Sobre a questão, entretanto, o C. Supremo Tribunal Federal, ao apreciar o ARE n. 664.335, em regime de repercussão geral, decidiu que: (i) se o EPI for realmente capaz de neutralizar a nocividade, não haverá respaldo ao enquadramento especial; (ii) havendo, no caso concreto, divergência ou dúvida sobre a real eficácia do EPI para descaracterizar completamente a nocividade, deve-se optar pelo reconhecimento da especialidade; (iii) na hipótese de exposição do trabalhador a ruído acima dos limites de tolerância, a utilização do EPI não afasta a nocividade do agente.
Quanto a esses aspectos, sublinhe-se o fato de que o campo "EPI Eficaz (S/N)" constante no Perfil Profissiográfico Previdenciário (PPP) é preenchido pelo empregador considerando-se, tão somente, se houve ou não atenuação dos fatores de risco, consoante determinam as respectivas instruções de preenchimento previstas nas normas regulamentares. Vale dizer: essa informação não se refere à real eficácia do EPI para descaracterizar a nocividade do agente.
In casu, quanto aos lapsos vindicados como celetista, de 9/1/1978 a 18/2/1978, de 21/6/1980 a 31/1/1981, de 1/2/1981 a 4/1/1982, de 11/3/1985 a 31/5/1985, de 1/6/1985 a 30/11/1987 e de 1/12/1987 a 13/2/1995, constam formulários padrão e laudos, que apontam exposição da parte autora - de forma habitual e permanente - a níveis de ruído de 90 dB, superiores aos limites de tolerância para a época de prestação do serviço, cujo fato permite o enquadramento no código 1.1.6 do anexo ao Decreto n. 53.831/64.
Entrementes, a parte autora não logrou haurir elementos elucidativos à prova da atividade especial, como "braçal" e "resineiro", nos intervalos de 21/7/1982 a 31/10/1982 e de 1/11/1982 a 6/10/1983, respectivamente.
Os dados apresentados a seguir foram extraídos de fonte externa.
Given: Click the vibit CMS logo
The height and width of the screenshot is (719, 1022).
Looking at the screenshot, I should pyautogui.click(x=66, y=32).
Nesse diapasão, a simples sujeição às intempéries da natureza, contato com animais peçonhentos e manipulação com defensivos agrícolas não é suficiente a caracterizar a lida como insalubre ou perigosa.
Lembrando que não basta a mera alusão de exposição ao agente nocivo, mas sim que haja a demonstração da efetiva potencialidade lesiva a prejudicar a saúde do trabalhador e lhe proporcionar uma redução do tempo de serviço, diante das condições peculiares sobre as quais o labor é prestado.
Assim, a parte autora deixou de carrear elementos elucidativos suficientes a patentear o labor especial, com habitualidade e permanência, de modo que deve ser considerado como tempo comum.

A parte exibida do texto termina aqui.